Le ultime apparizioni televisive e giornalistiche di Walter Veltroni lasciano allibiti. Non una proposta, non una sfida, solo insulti al governo e demenziali analisi sull’Italia ormai simile alla Russia di Putin (Leoluca Orlando rilancia e paragona con l’Argentina). La ragione di questa follia verbali sta è presto detta: tutto l’agire del leader del Pd è ormai finalizzato alla “storica” manifestazione del 25 ottobre e dunque, per mobilitare la piazza si ha da urlare, agitare, creare spauracchi, mostri, demoni, fare gli agit prop, insomma.
Nulla da stupirsi: è la vecchia logica del Pci, di Togliatti, Longo, Berlinguer, tanto bravi a demonizzare la Dc –e soprattutto il riformismo del Psi- quanto totalmente incapaci di proposte riformiste di governo.
Stupisce, però, che questa volta questo inutile delirio agitatorio avvenga in un clima di sbranamento totale –sembra quasi definitivo- dentro il Pd.
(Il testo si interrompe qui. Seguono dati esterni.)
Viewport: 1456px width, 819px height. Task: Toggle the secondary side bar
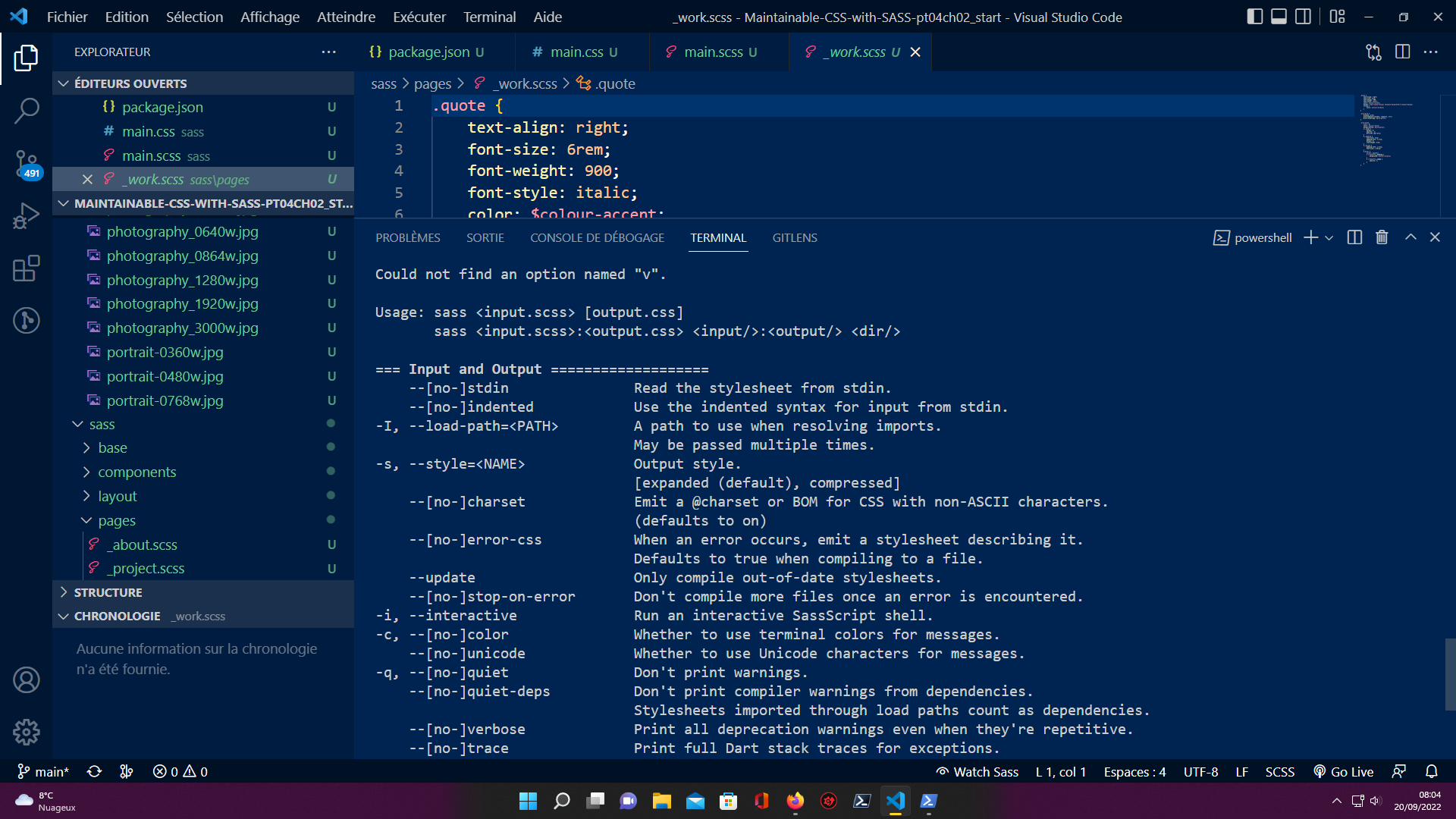pos(1304,16)
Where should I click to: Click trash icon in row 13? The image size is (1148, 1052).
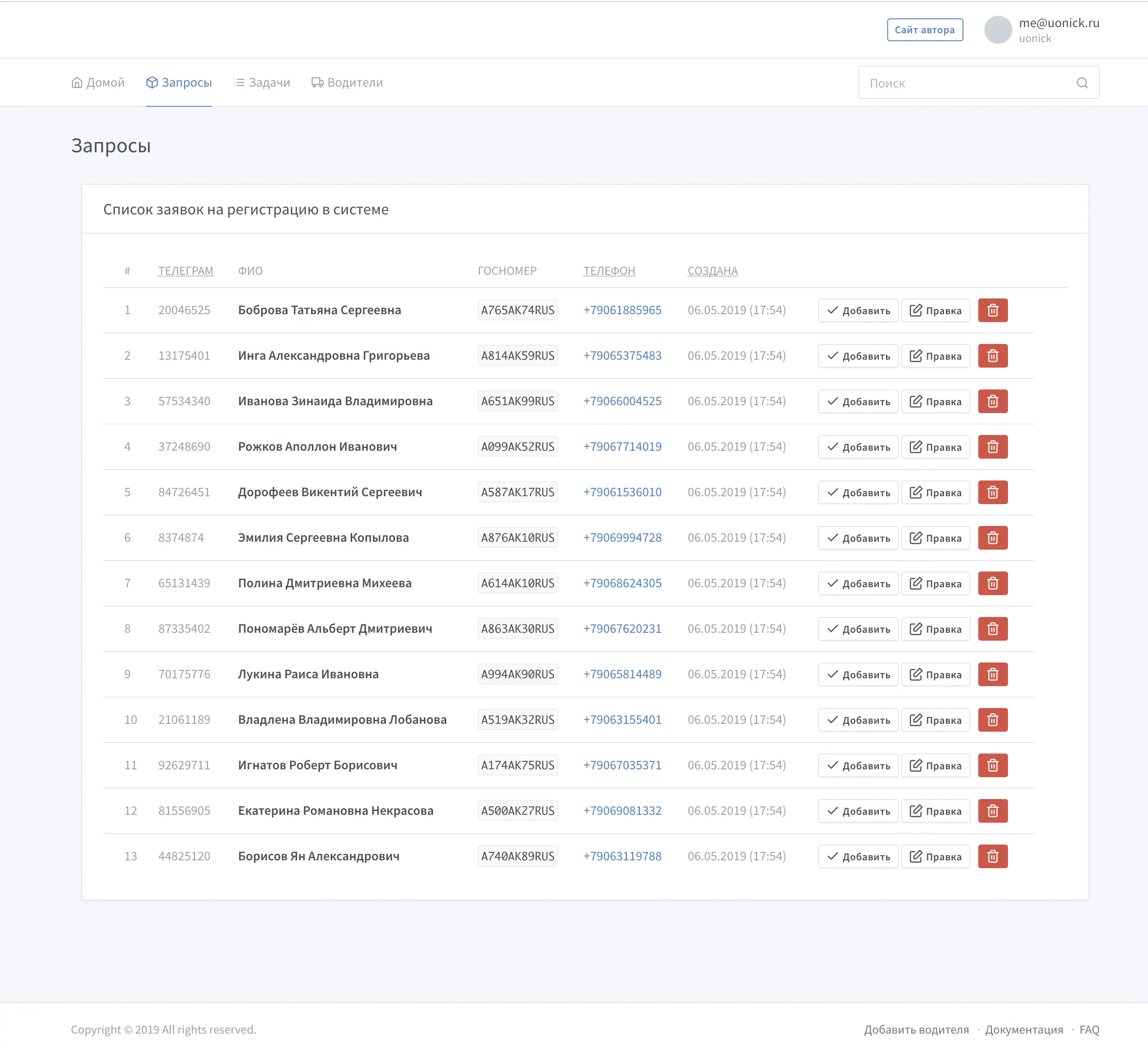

Il mite Tonini è giunto ad affermare che il decisionismo putiniano di Berlusconi è nato con l’indecisionismo cronico e patologico del governo dell’Unione di Romano Prodi. Analisi acuta, ma che ha ovviamente creato un vero e proprio casino dentro il partito più incasinato d’Europa.
Il fatto è che il governo Berlusconi ha messo in un angolo tutte le componenti del Pd: ha eliminato l’Ici, ha ripulito la monnezza di Napoli e ora si prepara a fare quella gara tra Lufthansa e Air France per un’Alitalia da loro considerata ghiotto boccone –ma per una quota di minoranza- che Prodi per ragioni poco chiare –e forse poco pulite- non volle fare, quando avrebbe dovuto farla per cedere il controllo completo della società.
Non solo, il prudente e informato pessimismo di Tremonti, ha sinora tenuto al riparo l’Italia dai contraccolpi della crisi internazionale e questo mentre Velroni e Bersani avevano invece irresponsabilmente impostato la loro campagna elettorale promettendo un impossibile “miracolo italiano”.
Contro questi dati di fatto, Veltroni avrebbe davanti a sé due strade: sfidare Berlusconi sul terreno del governo, imponendogli un’agenda di riforme e di gestione della crisi economica che premino gli strati popolari e ammodernino effettivamente il paese; oppure, fare propaganda demonizzante.Il dramma è che Veltroni sceglie la seconda strada, perché non ha la minima idea di come percorrere la prima.